• Available records

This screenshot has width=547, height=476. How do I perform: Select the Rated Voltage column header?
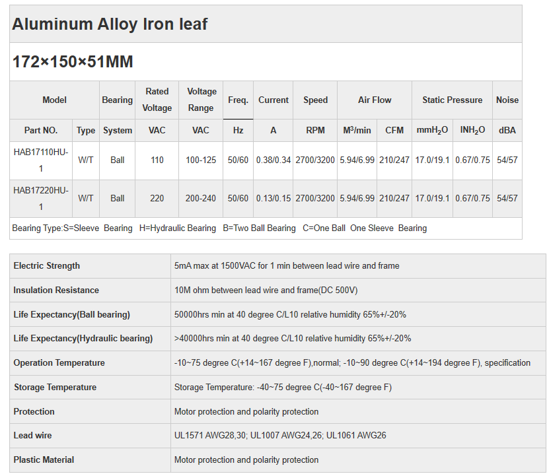(x=157, y=100)
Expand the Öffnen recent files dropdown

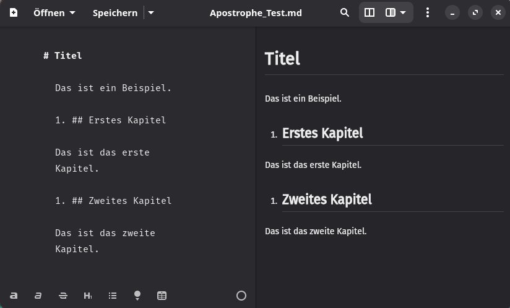(54, 12)
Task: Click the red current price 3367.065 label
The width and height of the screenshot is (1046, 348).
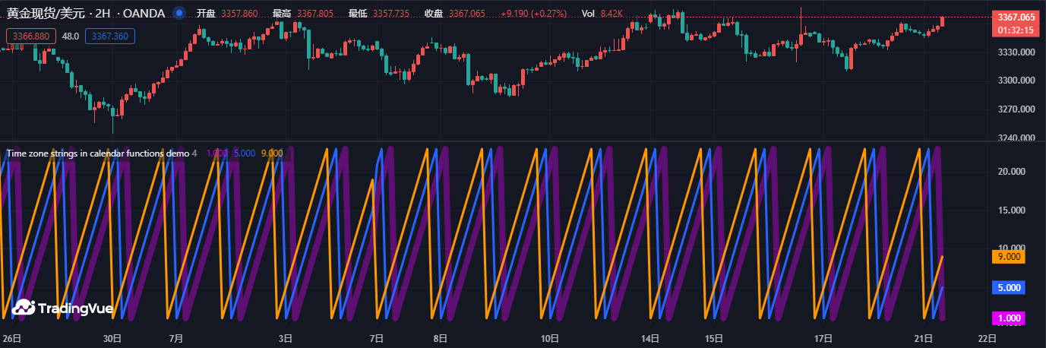Action: coord(1016,17)
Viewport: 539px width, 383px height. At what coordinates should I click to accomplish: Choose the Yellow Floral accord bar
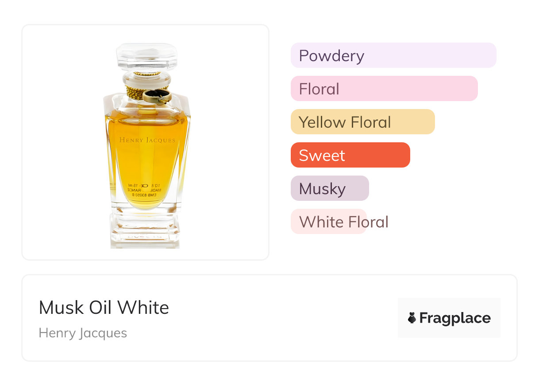(x=362, y=122)
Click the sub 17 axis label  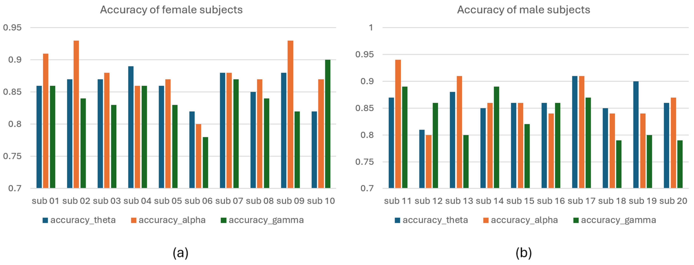tap(581, 201)
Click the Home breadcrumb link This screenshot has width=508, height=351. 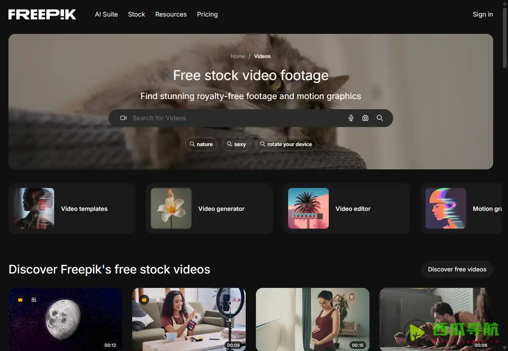coord(238,56)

• Task statement
Rewrite the data from the start up to and including the line with "(x=362, y=122)", replacing "screenshot" with "screen capture" and changing nothing else. Leave the pictures out of your answer.

• Exercise output
This screen capture has width=547, height=476. How do I perform: Select the Rated Voltage column header?
(x=157, y=100)
Expand the Öffnen recent files dropdown

(54, 12)
Task: Click the red current price 3367.065 label
The width and height of the screen capture is (1046, 348).
Action: coord(1016,17)
Viewport: 539px width, 383px height. At what coordinates should I click to accomplish: Choose the Yellow Floral accord bar
(x=362, y=122)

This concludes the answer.